Caminaban erectos, sus manos tenían movimientos finos que los de
cualquier animal, sobre todo, eran los poseedores de una nueva
expresión de vida: LA CONCIENCIA.
En los grandes reptiles del Jurásico o en las actuales, todo el sistema
nervioso central ocupa menos de una milésima parte del cuerpo, en
el ser humano comprende una proporción treinta veces mayor.

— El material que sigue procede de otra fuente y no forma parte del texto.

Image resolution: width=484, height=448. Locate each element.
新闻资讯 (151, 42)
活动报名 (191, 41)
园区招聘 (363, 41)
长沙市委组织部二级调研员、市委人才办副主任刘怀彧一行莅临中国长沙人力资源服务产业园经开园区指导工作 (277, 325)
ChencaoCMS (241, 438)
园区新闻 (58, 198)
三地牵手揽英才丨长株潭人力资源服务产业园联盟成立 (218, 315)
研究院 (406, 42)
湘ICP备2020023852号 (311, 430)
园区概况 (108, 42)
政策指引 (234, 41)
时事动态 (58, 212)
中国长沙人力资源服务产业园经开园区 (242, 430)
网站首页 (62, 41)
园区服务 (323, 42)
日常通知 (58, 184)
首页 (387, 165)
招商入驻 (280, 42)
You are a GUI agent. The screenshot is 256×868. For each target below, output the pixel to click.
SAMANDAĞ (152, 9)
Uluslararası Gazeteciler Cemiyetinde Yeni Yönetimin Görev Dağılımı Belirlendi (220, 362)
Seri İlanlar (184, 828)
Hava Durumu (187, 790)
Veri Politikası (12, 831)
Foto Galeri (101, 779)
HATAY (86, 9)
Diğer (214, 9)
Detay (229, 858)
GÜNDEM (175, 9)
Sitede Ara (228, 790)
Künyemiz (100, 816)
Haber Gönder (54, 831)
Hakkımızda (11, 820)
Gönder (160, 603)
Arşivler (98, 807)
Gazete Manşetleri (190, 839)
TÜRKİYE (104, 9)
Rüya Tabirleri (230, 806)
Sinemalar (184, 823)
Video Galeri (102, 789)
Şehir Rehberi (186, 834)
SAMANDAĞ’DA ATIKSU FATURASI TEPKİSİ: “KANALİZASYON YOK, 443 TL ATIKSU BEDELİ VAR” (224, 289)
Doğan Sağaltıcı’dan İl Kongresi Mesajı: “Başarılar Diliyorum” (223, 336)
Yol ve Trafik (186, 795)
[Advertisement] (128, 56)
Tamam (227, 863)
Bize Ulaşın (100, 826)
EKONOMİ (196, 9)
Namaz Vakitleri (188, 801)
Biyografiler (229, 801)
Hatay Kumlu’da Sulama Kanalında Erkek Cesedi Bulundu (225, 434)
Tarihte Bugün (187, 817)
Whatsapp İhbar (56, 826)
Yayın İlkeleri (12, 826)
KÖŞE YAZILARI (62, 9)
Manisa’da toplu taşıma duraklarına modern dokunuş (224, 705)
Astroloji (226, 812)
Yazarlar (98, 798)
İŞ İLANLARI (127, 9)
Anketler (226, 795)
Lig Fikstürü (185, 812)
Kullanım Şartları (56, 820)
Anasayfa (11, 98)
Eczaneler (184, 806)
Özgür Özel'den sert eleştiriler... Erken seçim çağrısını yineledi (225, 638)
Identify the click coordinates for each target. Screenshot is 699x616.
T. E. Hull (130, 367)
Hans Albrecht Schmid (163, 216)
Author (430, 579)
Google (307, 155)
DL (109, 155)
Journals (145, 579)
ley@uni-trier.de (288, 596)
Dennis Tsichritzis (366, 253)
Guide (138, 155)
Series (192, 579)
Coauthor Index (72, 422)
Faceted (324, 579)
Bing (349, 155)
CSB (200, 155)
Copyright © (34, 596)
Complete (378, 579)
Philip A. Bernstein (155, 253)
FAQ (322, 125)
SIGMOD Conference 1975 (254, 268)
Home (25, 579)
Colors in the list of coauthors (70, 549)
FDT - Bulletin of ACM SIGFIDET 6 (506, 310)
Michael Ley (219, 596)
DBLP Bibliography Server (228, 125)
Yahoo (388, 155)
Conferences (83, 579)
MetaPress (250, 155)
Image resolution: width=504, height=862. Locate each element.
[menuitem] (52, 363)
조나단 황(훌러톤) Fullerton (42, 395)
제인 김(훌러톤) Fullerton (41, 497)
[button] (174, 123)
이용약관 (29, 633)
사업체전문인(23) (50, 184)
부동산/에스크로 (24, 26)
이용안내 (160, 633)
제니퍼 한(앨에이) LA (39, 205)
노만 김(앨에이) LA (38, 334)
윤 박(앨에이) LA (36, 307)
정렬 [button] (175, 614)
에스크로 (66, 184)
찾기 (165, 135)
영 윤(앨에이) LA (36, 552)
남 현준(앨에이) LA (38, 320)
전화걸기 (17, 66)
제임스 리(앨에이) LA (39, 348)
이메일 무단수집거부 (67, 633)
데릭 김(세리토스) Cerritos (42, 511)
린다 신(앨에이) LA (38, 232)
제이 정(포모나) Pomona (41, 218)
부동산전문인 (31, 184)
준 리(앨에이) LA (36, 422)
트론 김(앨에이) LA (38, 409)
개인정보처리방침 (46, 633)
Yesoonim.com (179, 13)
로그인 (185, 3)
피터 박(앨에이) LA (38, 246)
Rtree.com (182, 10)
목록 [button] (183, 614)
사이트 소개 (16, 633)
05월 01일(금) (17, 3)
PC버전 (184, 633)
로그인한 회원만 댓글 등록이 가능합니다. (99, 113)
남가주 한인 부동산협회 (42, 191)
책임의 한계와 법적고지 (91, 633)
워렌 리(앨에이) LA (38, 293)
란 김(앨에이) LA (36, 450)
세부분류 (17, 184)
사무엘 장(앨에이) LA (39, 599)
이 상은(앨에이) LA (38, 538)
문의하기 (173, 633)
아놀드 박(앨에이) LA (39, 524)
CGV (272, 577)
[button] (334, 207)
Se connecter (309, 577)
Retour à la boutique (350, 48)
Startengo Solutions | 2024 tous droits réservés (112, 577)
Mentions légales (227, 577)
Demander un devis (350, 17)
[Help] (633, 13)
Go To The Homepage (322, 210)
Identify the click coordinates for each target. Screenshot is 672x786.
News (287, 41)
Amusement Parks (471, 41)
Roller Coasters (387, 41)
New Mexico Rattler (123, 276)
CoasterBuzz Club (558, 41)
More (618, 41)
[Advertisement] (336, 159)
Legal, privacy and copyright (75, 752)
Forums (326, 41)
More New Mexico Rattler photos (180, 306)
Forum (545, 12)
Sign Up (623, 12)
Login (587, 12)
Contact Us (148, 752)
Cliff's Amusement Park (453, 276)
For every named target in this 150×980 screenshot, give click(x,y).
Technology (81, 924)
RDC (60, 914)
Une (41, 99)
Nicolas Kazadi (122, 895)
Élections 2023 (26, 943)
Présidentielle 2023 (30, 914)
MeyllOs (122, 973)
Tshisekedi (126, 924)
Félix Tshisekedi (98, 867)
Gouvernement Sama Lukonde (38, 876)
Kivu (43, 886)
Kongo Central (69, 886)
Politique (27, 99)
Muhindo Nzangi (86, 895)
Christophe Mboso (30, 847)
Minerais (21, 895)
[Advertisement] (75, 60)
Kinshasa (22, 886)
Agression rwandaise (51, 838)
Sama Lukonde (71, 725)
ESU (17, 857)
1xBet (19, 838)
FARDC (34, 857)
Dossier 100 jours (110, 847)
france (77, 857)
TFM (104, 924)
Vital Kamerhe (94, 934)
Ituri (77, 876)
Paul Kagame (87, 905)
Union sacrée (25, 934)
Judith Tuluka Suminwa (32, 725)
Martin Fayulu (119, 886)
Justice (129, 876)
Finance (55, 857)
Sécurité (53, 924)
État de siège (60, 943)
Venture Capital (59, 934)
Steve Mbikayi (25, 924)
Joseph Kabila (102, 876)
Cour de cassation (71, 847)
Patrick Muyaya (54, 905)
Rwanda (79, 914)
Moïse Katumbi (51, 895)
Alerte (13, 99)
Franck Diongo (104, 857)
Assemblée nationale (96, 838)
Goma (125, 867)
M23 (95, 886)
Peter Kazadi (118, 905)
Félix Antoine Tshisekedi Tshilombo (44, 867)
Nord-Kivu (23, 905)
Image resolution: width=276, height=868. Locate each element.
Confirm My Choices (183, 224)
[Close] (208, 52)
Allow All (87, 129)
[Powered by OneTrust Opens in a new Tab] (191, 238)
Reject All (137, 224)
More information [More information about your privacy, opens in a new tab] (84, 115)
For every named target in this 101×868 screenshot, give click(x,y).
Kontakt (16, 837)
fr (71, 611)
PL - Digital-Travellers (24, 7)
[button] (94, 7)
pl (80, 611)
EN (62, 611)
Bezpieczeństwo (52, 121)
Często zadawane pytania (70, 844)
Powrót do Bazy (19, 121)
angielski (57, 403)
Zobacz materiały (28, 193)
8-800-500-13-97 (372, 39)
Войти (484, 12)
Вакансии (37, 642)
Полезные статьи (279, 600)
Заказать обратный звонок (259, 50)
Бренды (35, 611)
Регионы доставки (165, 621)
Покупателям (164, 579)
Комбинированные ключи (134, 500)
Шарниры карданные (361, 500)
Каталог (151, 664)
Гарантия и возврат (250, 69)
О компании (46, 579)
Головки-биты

En algunas especies, hay áreas cerebrales proporcionalmente más
desarrolladas que el ser humano. El bulbo olfatorio de un roedor
como el de un conejo y el de un pez o una rana, ocupan
proporcionalmente una masa mayor que su contraparte en el
humano y algo similar ocurre con los núcleos de origen de los nervios
que conduce la información de los quimiorreceptores de la piel que
en el pez ocupan buena parte de la superficie corporal, en tanto que
los animales de vida aérea están circunscritos a la cavidad bucal. En
la corteza cerebral la zona que mayor desarrollo ha tenido entre los
mamíferos superiores, como veremos luego, este dato es uno de los
que ha llevado a inferir que es ahí donde reside la conciencia. Entre
las respuestas puramente reflejas de un espongiario, o un gusano y
la actividad consciente del ser humano, hay también gran número de
etapas de avance filogenético hacia formas de comportamiento más
variadas y precisas, que en nuestra especie culminan con la
emergencia de la actividad consciente. Explicar cómo el cerebro
produce lo que llamamos actividad mental en la siguiente y quizá la
frontera de la ciencia. Al igual que en lo anatómico, la evolución de
nuestros patrones del comportamiento es lineal. Los actuales
conceptos de la biología no bastan para comprender a cabalidad la
naturaleza de las interacciones que ocurren en las intricadas redes
neuronales del cerebro y de la forma en que, entre uniones
moleculares y señales eléctricas, generan el fenómeno que
llamamos mente.
La agresividad y la destructividad que nos permitieron sobrevivir en
competencia con otros animales y que, ahora, a menudo son un
lastre en ese camino hacia la razón.